### Source extract
Channel 4’s Big Brother program makes it into Parliament but real issues that bothers every normal Brittish person does not.
Roy Sharma- Le Pre says
For crying out loud! So bloody what if one relatively insignificant character decides to go and visit Parliament? The fact of the matter appears to be that we, increasingly, are following our politicians’ example, by engaging in the very thing we accuse them of being guily of – timewasting ! And for that matter – has nobody heard of that most important of practices – PR?? Things have to be done sometimes to calm the rowdy masses. A mere visit and light comments should not chuck taxpayers like Da Man off-balance!
Then again….
Bill says
This same crap has been happening in Washington forever…Politics isn’t about laws and governing; it’s about corruption and exploitation. By the way…what’s an “MP”? I know the PM is the Prime Minister.

### Source excerpt
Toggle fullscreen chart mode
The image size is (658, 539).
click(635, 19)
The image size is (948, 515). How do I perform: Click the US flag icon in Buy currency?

### Objective
Copy the Big Brother comment thread word for word from "Channel 4’s Big" to "Da Man off-balance!".

### Answer to the problem
Channel 4’s Big Brother program makes it into Parliament but real issues that bothers every normal Brittish person does not.
Roy Sharma- Le Pre says
For crying out loud! So bloody what if one relatively insignificant character decides to go and visit Parliament? The fact of the matter appears to be that we, increasingly, are following our politicians’ example, by engaging in the very thing we accuse them of being guily of – timewasting ! And for that matter – has nobody heard of that most important of practices – PR?? Things have to be done sometimes to calm the rowdy masses. A mere visit and light comments should not chuck taxpayers like Da Man off-balance!